Required action: Please reproduce exactly, and only, the line containing "Image resolution: width=726" and every line after it to the end of the records below, leaving out all pictures.

Exercise input:
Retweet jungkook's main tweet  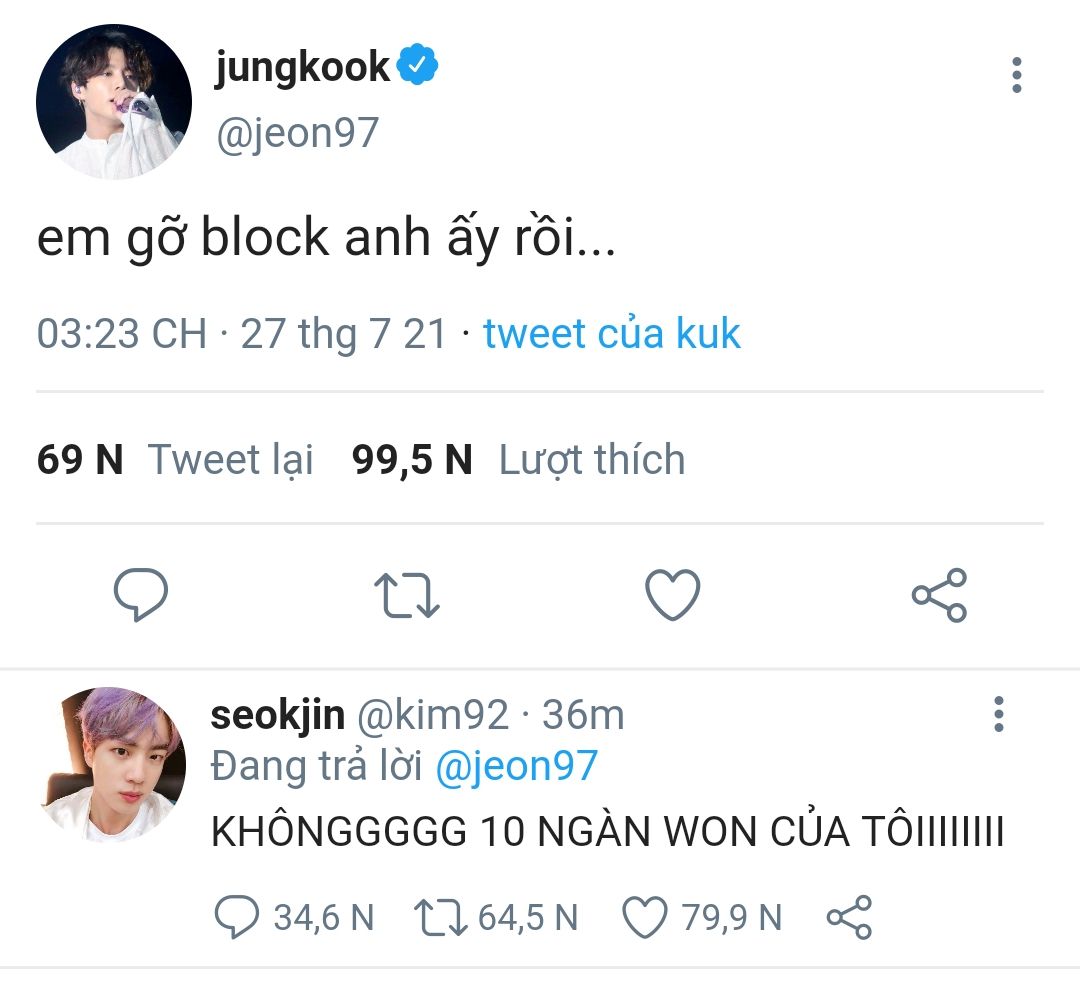pos(406,596)
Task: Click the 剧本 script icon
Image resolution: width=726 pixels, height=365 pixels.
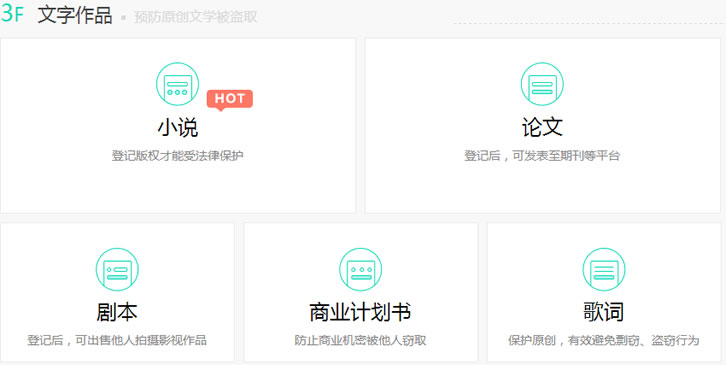Action: 117,270
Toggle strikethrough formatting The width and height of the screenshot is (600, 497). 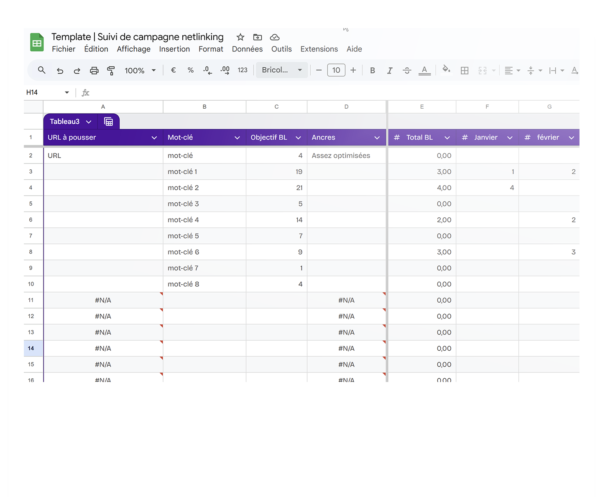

Exercise result:
Image resolution: width=726 pixels, height=365 pixels.
Action: 117,270
Toggle strikethrough formatting The width and height of the screenshot is (600, 497). 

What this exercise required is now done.